■ **DATA LISTING**
——
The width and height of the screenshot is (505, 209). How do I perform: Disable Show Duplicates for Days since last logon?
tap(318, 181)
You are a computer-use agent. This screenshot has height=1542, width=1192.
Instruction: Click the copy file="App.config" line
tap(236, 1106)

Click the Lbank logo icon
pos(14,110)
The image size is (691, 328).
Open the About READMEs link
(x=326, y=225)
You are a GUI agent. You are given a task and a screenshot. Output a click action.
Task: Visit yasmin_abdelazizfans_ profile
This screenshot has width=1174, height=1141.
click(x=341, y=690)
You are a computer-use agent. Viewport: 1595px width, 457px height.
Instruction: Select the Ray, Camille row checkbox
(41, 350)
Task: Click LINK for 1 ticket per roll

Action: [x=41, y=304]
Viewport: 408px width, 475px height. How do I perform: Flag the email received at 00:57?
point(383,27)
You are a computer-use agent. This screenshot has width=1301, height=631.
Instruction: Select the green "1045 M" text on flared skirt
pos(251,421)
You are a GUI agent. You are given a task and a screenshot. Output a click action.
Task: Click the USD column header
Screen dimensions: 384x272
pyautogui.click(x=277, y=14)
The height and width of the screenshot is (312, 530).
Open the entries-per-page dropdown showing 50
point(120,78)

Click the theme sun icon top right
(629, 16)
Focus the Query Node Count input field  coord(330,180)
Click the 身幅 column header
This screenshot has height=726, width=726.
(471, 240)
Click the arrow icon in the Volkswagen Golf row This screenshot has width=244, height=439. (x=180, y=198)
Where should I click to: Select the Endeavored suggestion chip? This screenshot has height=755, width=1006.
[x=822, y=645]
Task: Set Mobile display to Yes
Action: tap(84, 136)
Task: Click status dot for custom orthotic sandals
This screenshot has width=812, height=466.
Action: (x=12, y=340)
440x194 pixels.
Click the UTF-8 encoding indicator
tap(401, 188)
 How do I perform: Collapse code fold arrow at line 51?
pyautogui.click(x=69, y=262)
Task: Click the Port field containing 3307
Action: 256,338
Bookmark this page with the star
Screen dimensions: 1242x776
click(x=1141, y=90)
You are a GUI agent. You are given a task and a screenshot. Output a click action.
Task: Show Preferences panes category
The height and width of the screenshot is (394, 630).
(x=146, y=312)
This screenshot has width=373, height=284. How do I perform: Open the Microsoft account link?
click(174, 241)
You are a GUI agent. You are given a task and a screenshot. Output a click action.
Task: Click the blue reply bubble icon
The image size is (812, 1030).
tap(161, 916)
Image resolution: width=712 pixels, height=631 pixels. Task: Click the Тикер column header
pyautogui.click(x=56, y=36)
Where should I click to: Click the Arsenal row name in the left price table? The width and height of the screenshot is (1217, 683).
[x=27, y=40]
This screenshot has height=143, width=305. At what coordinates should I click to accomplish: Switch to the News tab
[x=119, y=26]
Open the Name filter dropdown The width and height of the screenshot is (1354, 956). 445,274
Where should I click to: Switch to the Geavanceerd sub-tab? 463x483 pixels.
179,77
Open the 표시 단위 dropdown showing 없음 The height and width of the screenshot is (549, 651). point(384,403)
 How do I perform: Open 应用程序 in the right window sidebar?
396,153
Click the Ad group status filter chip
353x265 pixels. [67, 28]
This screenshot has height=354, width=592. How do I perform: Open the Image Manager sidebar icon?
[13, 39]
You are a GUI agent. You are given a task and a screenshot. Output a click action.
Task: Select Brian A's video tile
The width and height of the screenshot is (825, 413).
——
■ **TASK OBJECTIVE**
Return each line of the data where the word "computer" appears.

■ **REPLY**
You are a computer-use agent. This screenshot has height=1542, width=1192.
You are a computer-use agent. Viewport: 1595px width, 457px height.
You are a computer-use agent. This screenshot has width=1301, height=631.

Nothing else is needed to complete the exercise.